Required action: Using the listing below, show all lines that hold the word "target".
-------------------------
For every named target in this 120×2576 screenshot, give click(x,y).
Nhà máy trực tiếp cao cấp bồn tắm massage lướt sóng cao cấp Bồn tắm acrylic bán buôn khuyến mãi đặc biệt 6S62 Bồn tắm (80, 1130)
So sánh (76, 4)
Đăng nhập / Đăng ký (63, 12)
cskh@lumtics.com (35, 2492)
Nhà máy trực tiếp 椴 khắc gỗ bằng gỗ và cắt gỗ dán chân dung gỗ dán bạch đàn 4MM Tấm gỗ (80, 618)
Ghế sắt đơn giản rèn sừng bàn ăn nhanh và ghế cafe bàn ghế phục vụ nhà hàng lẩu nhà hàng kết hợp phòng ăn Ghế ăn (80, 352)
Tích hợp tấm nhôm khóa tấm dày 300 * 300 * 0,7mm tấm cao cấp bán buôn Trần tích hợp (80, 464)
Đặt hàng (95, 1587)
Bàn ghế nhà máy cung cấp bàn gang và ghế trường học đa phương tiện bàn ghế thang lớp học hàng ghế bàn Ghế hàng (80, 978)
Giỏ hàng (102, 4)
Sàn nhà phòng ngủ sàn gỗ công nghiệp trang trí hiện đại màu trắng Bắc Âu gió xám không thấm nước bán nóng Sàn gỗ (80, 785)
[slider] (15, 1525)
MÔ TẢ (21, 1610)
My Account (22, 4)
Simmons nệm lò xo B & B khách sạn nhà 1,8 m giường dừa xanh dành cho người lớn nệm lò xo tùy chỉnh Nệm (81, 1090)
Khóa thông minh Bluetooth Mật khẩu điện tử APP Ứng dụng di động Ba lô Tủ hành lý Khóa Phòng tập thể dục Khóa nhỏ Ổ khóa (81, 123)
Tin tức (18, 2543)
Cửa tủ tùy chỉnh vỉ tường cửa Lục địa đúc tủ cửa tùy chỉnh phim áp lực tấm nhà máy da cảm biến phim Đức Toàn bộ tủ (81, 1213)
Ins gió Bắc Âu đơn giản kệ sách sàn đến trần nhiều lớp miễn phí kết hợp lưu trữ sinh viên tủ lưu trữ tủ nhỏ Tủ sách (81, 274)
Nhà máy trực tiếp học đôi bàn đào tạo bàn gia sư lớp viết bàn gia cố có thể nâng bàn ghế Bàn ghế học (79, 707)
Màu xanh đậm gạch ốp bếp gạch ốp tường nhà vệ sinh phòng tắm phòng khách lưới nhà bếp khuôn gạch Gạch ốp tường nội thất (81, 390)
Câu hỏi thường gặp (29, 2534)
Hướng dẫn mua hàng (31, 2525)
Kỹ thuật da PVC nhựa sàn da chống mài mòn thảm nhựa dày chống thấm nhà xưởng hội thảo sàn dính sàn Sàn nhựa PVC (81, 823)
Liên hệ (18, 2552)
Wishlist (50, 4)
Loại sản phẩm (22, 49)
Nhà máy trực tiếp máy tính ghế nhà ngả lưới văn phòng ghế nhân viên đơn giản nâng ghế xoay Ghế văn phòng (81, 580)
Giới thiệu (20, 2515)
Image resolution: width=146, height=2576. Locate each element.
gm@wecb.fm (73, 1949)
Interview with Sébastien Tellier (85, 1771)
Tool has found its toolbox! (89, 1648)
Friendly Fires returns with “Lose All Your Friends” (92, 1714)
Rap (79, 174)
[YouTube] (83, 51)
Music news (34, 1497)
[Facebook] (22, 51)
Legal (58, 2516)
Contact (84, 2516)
-------------------------
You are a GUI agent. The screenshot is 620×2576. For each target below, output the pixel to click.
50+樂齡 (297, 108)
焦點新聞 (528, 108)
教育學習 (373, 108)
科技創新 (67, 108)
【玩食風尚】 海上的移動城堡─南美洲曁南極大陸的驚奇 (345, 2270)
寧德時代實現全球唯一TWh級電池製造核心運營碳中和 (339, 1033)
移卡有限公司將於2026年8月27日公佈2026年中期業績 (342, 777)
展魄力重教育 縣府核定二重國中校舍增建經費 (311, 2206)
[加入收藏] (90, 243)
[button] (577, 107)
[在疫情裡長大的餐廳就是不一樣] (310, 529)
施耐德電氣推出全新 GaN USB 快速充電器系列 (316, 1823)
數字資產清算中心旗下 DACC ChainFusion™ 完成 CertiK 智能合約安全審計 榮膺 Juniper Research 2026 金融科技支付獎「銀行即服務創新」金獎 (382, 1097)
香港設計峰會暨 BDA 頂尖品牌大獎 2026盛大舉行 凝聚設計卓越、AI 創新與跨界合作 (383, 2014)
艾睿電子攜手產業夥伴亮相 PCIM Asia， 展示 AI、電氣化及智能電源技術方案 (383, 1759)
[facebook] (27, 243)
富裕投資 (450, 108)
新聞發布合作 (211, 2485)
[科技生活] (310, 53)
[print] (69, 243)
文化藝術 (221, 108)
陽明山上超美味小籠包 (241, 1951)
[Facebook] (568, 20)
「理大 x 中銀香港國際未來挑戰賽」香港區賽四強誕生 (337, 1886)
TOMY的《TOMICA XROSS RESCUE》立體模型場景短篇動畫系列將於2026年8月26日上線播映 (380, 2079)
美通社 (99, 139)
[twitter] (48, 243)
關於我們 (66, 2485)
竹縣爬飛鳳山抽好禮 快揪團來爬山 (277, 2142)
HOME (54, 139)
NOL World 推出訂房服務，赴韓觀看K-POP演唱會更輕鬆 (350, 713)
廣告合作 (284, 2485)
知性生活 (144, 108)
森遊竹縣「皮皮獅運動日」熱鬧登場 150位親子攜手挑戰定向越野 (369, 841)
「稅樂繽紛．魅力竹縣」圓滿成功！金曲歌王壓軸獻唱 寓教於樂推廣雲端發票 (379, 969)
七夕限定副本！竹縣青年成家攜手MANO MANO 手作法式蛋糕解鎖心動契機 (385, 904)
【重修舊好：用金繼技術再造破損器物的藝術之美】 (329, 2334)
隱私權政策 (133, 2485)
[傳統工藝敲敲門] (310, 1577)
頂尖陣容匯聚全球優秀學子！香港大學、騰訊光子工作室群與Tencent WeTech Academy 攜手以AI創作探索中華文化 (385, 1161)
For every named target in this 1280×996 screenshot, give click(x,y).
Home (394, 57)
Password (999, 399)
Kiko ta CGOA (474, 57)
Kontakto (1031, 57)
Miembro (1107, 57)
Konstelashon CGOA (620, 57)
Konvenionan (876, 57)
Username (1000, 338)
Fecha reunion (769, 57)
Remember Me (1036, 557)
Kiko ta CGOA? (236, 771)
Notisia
-------------------------
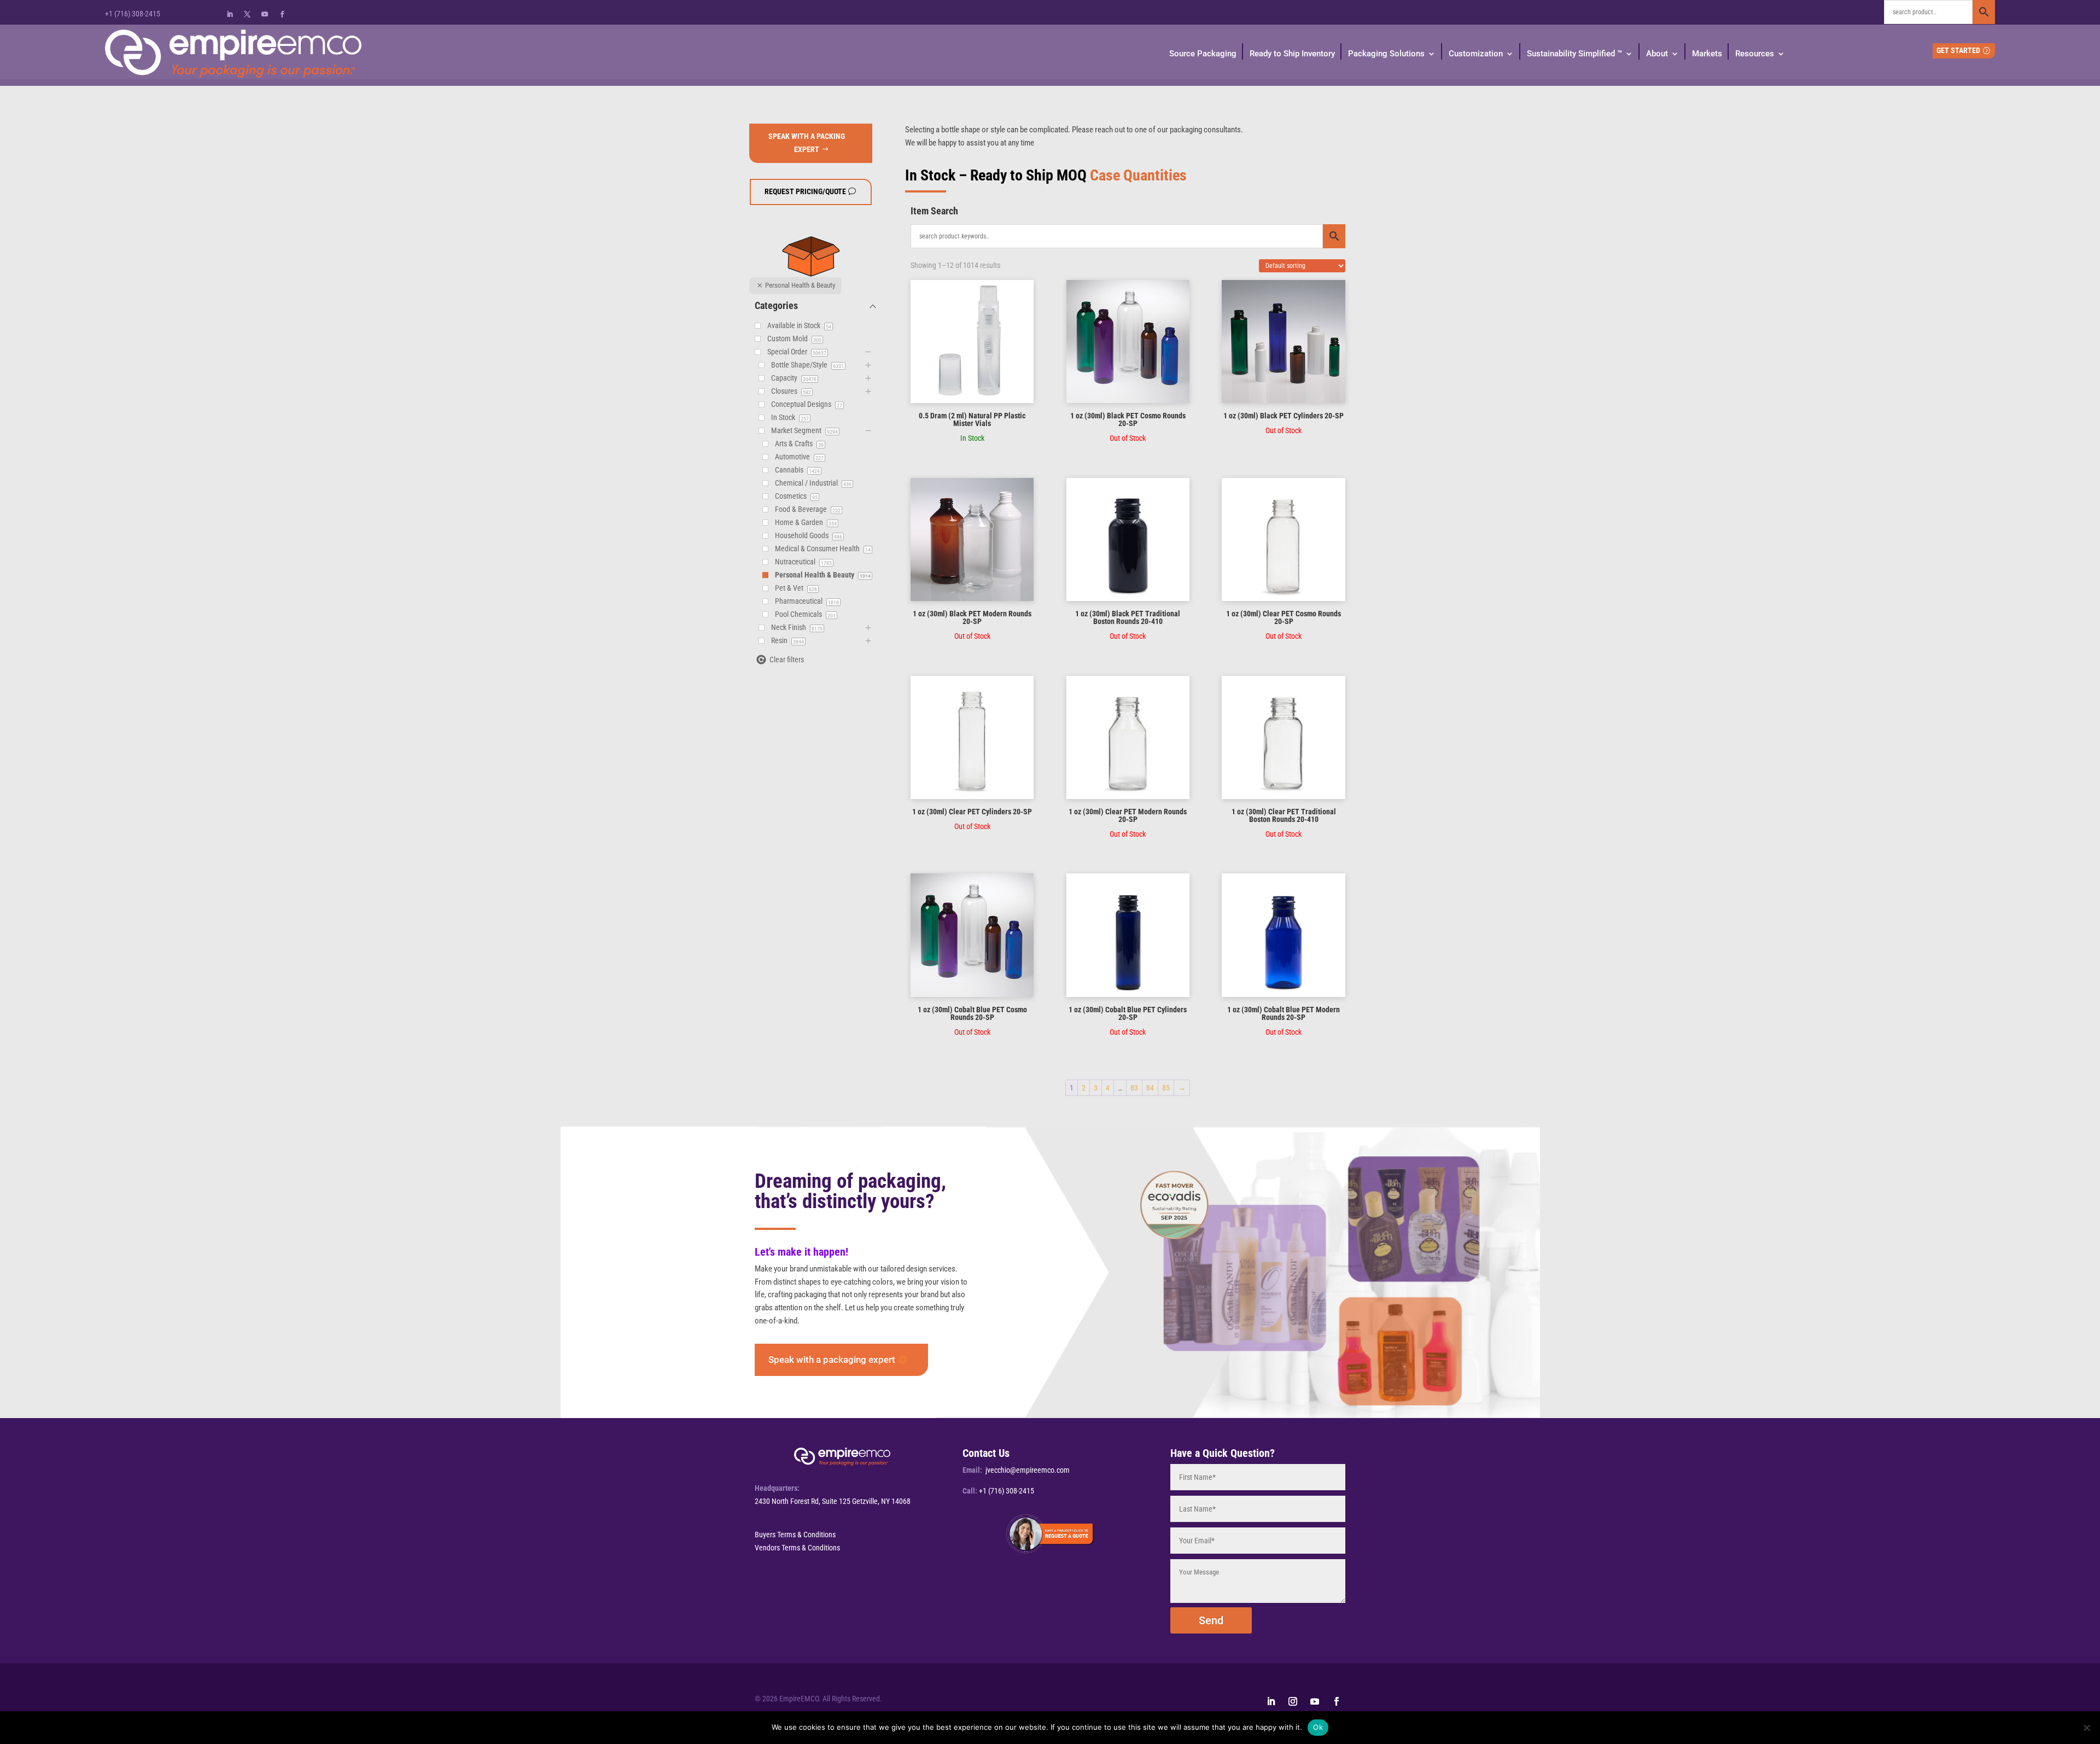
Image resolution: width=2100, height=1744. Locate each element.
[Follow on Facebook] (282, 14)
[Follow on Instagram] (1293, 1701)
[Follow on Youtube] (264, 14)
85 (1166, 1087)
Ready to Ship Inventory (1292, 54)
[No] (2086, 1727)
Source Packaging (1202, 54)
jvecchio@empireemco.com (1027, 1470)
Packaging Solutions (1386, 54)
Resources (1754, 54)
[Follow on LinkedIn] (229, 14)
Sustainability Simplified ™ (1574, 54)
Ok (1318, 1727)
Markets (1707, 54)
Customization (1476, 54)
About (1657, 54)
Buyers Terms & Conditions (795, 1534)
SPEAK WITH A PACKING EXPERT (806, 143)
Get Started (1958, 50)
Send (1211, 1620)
-------------------------
Response box:
For every named target in this 120×2576 screenshot, give click(x,y).
You are a GUI agent. The screenshot is 620×2576. For each target below, output the pixel to click.
For every named target in this 1280×996 screenshot, give click(x,y).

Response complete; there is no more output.